R-square can take on any value between 0 and 1, with a value closer to 1 indicating that a greater proportion of variance is accounted for by the model. For example, an R-square value of 0.8234 means that the fit explains 82.34% of the total variation in the data about the average.

If you increase the number of fitted coefficients in your model, R-square will increase although the fit may not improve in a practical sense. To avoid this situation, you should use the degrees of freedom adjusted R-square statistic described below.

Note that it is possible to get a negative R-square for equations that do not contain a constant term. Because R-square is defined as the proportion of variance explained by the fit, if the fit is actually worse than just fitting a horizontal line then R-square is negative. In this case, R-square cannot be interpreted as the square of a correlation. Such situations indicate that a constant term should be added to the model.
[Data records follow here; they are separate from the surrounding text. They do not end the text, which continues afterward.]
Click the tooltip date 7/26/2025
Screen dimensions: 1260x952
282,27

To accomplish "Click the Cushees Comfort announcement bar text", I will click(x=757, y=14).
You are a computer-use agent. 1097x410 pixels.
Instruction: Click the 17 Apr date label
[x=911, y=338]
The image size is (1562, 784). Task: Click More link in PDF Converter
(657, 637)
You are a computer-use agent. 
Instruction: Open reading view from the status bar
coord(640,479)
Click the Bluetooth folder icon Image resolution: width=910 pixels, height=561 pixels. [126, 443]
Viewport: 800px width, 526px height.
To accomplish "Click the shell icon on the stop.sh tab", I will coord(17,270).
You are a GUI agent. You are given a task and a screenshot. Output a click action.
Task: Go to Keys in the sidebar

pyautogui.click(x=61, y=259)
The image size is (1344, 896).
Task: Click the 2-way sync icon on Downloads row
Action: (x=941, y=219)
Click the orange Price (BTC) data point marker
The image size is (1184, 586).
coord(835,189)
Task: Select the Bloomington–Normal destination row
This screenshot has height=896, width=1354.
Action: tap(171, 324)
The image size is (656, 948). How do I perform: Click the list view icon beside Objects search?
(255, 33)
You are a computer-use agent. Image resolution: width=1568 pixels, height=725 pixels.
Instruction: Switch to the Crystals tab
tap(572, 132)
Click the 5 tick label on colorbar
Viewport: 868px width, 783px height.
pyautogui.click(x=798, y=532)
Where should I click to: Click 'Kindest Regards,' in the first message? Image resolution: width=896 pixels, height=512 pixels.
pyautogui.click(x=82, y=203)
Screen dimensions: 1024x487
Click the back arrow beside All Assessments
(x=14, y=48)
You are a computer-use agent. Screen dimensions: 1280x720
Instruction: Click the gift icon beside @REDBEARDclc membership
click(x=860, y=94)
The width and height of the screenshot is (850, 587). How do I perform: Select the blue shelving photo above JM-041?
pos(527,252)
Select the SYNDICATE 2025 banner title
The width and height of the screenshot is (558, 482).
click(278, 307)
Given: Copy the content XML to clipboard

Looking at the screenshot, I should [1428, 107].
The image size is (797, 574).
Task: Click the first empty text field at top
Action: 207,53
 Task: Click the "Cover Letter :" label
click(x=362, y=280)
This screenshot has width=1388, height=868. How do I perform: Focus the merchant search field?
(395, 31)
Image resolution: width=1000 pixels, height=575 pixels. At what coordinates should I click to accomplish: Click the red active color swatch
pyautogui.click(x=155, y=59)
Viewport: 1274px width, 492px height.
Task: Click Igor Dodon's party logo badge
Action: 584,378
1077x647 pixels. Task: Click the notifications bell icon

Degrees of Freedom Adjusted R-Square

This statistic uses the R-square statistic defined above, and adjusts it based on the residual degrees of freedom. The residual degrees of freedom is defined as the number of response values n minus the number of fitted coefficients m estimated from the response values.

v = n – m

v indicates the number of independent pieces of information involving the n data points that are required to calculate the sum of squares. Note that if parameters are bounded and one or more of the estimates are at their bounds, then those estimates are regarded as fixed. The degrees of freedom is increased by the number of such parameters.

The adjusted R-square statistic is generally the best indicator of the fit quality when you compare two models that are nested — that is, a series of models each of which adds additional coefficients to the previous model.

$adjusted R-square = 1 - \frac{S S E (n - 1)}{S S T (v)}$

The adjusted R-square statistic can take on any value less than or equal to 1, with a value closer to 1 indicating a better fit. Negative values can occur when the model contains terms that do not help to predict the response.

Root Mean Squared Error

This statistic is also known as the fit standard error and the standard error of the regression. It is an estimate of the standard deviation of the random component in the data, and is defined as

$R M S E = s = \sqrt{M S E}$

where MSE is the mean square error or the residual mean square

$M S E = \frac{S S E}{v}$

Just as with SSE, an MSE value closer to 0 indicates a fit that is more useful for prediction.